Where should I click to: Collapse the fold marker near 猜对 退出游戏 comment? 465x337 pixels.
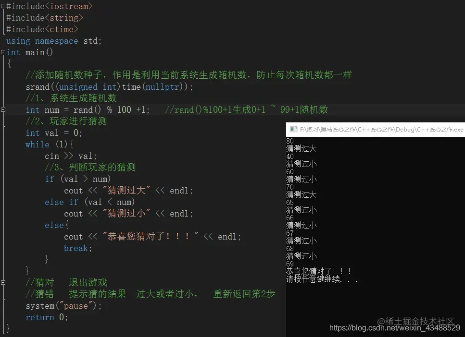pos(3,282)
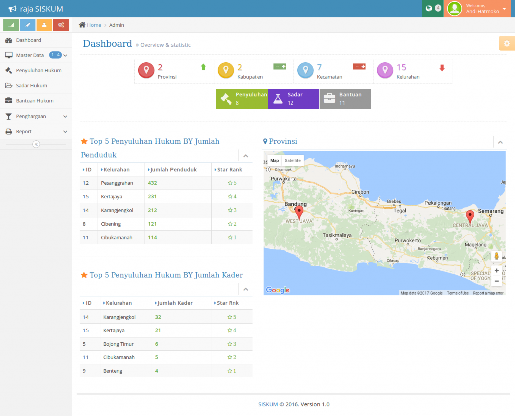The height and width of the screenshot is (416, 515).
Task: Select the green statistics chart icon
Action: click(11, 24)
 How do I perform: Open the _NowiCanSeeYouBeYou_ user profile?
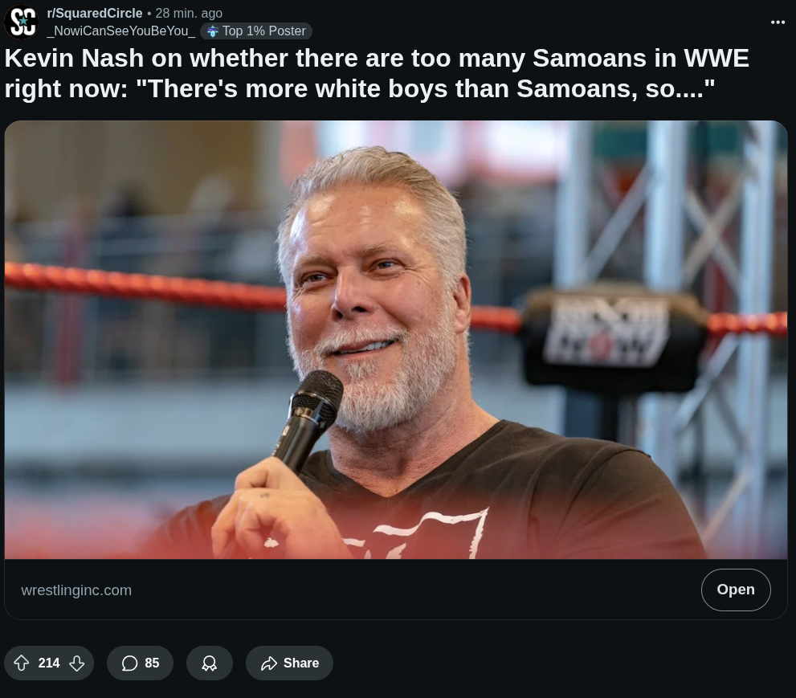[120, 31]
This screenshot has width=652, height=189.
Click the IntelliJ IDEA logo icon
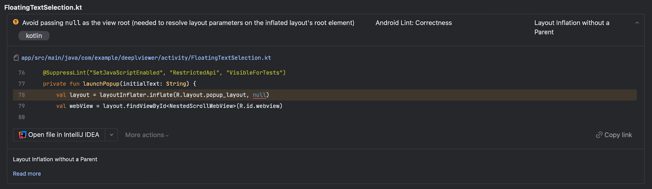click(x=22, y=135)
┄┄┄┄┄┄┄┄┄┄
▸ PROBLEM REQUIREMENTS: Now repeat exactly the lines from the one with "How do I perform: Open" through the end of the listing above, both included, omitting all pictures.

▸ TASK SOLUTION:
 How do I perform: Open the _NowiCanSeeYouBeYou_ user profile?
[120, 31]
This screenshot has width=652, height=189.
Click the IntelliJ IDEA logo icon
click(x=22, y=135)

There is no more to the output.